I often brag about sailing on several research cruises and in several oceans. I take pride in calling myself a “veteran” of the seas, a distinction that affords one the confidence of being able to work effortlessly on board any research vessel, however challenging the circumstances are. My last cruise was along the east coast of USA, and it ended in late summer of 2019, which I thought gave me enough time to prepare for my May 2020 cruise to the Seychelles Chagos Thermocline Ridge in the Indian Ocean. But fate dealt several oceanographers a hard hand, as several sea going research programs began suffering delays, and in some cases, cancellations because of Covid. After waiting for 18 months with no end in sight to the uncertainty ahead, an opportunity arose that allowed me to join the BLOOFINZ cruise in the Eastern Equatorial Region led by Mike Landry. The cruise which was set for departure from Guam on the 10th of January 2022 required us to arrive in Guam at least a week to meet the mandated 7-day pre-cruise quarantine.
Armed with the two vaccine shots, plus a booster in Nov. 2021, followed by several Covid tests in the New Year to back my virus-free status, I departed for Guam. Like the others, I had no time to dispose of my Christmas tree, but armed with a stash of KN95 masks I was excited that I was going to finally accomplish what NSF had funded me for, 2 years ago. It didn’t take long for all that excitement to evaporate as midway through the period of self-isolation, while staring at the beautiful Tumon Bay from my hotel window, the results of the PCR tests in Guam came in, with the bad news that I had tested positive. It took absolutely no time for that the entire mountain of veteran’s confidence that I had developed over the years to erode, and thoughts kept rushing through my mind, that I might have exposed the entire research team to the virus and caused the premature termination of the BLOOFINZ cruise that took almost 2 years to finally come to fruition.

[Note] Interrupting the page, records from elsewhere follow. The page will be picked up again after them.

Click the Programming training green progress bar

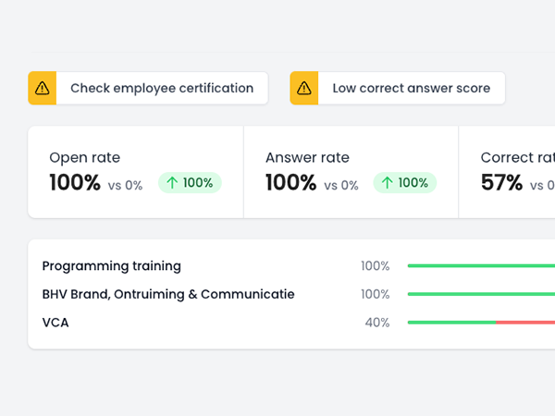coord(481,266)
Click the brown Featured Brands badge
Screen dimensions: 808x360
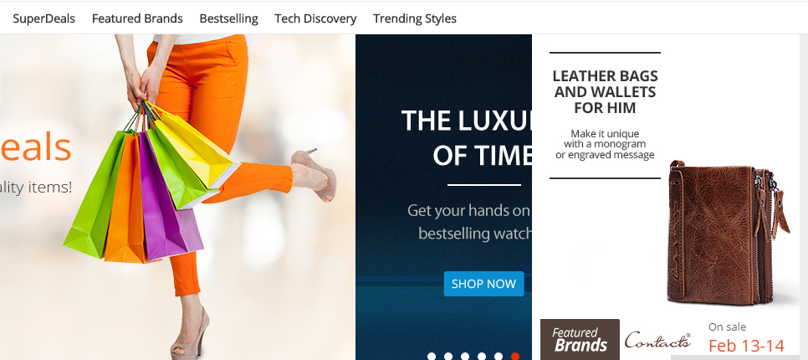point(580,339)
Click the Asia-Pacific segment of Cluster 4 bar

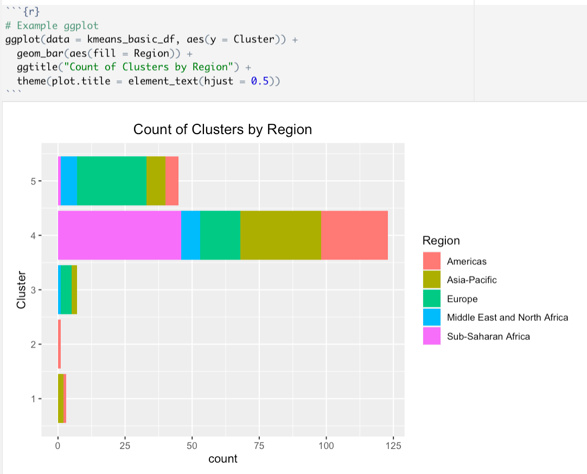pyautogui.click(x=280, y=236)
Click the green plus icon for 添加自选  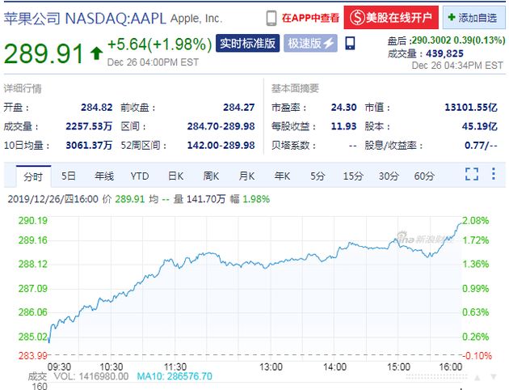tap(451, 17)
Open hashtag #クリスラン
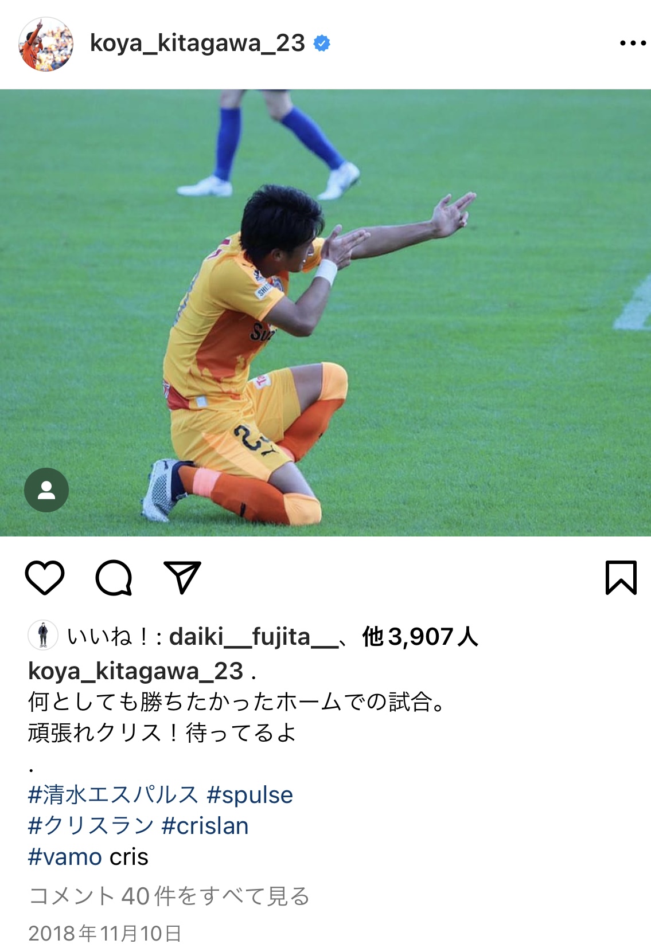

Within a day, I (along with three others who also picked the bug enroute to Guam), were whisked by the National Guard from our hotels to a well-run quarantine facility, where we awaited the virus to take over control of our bodies and dent our health and mental state with sore throats, coughs and high body temperatures. Fortunately, the vaccines and the booster shots helped, as all four of us were spared the ills that accompany the virus. By the 5th day we were cleared and deemed fit to sail. When I was picked up at my hotel early on the 20th of Jan, I left the place with mixed feelings, excited that I was going to finally join the ship, but worried about the possibility that the virus was still lurking deep in my body and that I would be placing the entire cruise at risk.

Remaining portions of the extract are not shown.